Maria do Rosário Couto, Daniela Pinto, Júlio Oliveira, Alice Monteiro, Deolinda Pereira, Rui Medeiros, Helena Rodrigues

Abstract


In breast cancer, the Human Epidermal growth factor Receptor 2 (HER2) is associated with worst prognosis in all stages of the disease, and it is specifically targeted by a monoclonal antibody (trastuzumab). Nevertheless, the different response rates observed have increased the search for better predictive markers. Elevated levels of the extracellular domain of HER2/neu in the serum have been associated with the clinical outcome of breast cancer patients.The authors proposed to analyze serum HER2/neu in breast cancer patients, under treatment with trastuzumab, in monotherapy or associated with another systemic therapy, either in adjuvant or metastatic setting, in order to evaluate its role as prognostic, predictive and monitoring factor. From March 2007 to May 2008, 173 serum samples from 43 patients were analysed, corresponding to the beginning of the treatment of trastuzumab and 3/3 months afterwards. Serum HER2/neu levels were measured with ADVIA Centaur(®) immunoassay and levels > 15 ng/mL were defined as elevated, according to previous reports.Elevated baseline serum levels were found to be associated with a worst overall survival (p = 0,003).

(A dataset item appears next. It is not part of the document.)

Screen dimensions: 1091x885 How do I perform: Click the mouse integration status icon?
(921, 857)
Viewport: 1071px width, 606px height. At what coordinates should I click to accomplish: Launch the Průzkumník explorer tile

In the metastatic setting, baseline HER2/neu serum levels were not associated with response rate to trastuzumab. However, when we analyzed the variations in HER2/neu serum levels between the response evaluation date and the first measurement, we observed that patients whose serum levels declined showed significantly higher objective response compared with patients with stable or elevated serum values (p = 0,001). Moreover, monitoring early changes in serum levels (three months) could also predict the probability of response to trastuzumab-based treatment (p = 0,007).The use of this predictive potential could not only focus and tailor treatment individually but also adapt to economic needs.